Background
Childhood obesity is a growing concern internationally and a top priority for the World Health Organization. Preconception overweight, obesity and excess gestational weight gain significantly increase childhood obesity risk. Optimising preconception weight is a key preventative measure toward reducing childhood obesity. In 2014, the New Zealand (NZ) Ministry of Health released guidance for health practitioners on healthy weight gain in pregnancy in an effort to reduce the burden of childhood obesity.

Aim
To explore the knowledge and practice of NZ general practitioners (GPs) regarding preconception and gestational weight management.

Materials and methods
A nationwide survey was conducted on a randomly selected sample of NZ GPs using a mixed methods approach. Descriptive statistics were used for survey responses and a general inductive approach was applied to the free text data.

Results
A total of 200 GPs (42.5%) responded. The majority of GPs were aware of the risks of obesity in pregnancy.
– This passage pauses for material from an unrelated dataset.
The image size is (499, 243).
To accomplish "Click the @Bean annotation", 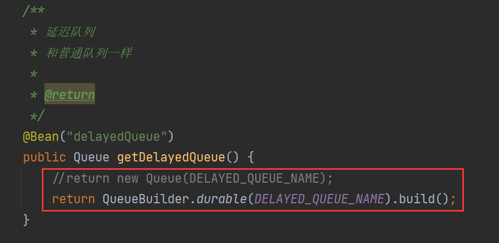I will coord(41,137).
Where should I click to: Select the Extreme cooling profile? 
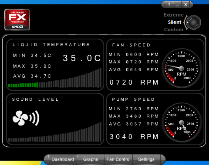174,15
Over 50% of GPs reported practice that was not consistent with recommended standards of care. Ministry of Health guidance was known to only 12% of participants. Themes emerging from the free text data included: lack of opportunity for, and awareness of, preconception care; recognition of the importance of this area; and need for further learning.

Conclusions
General practitioners in NZ are not providing optimal preconception care. This research highlights the need for a public health message encouraging preconception counselling and better education of GPs on the topic. This should start with promotion of the Ministry of Health guidance.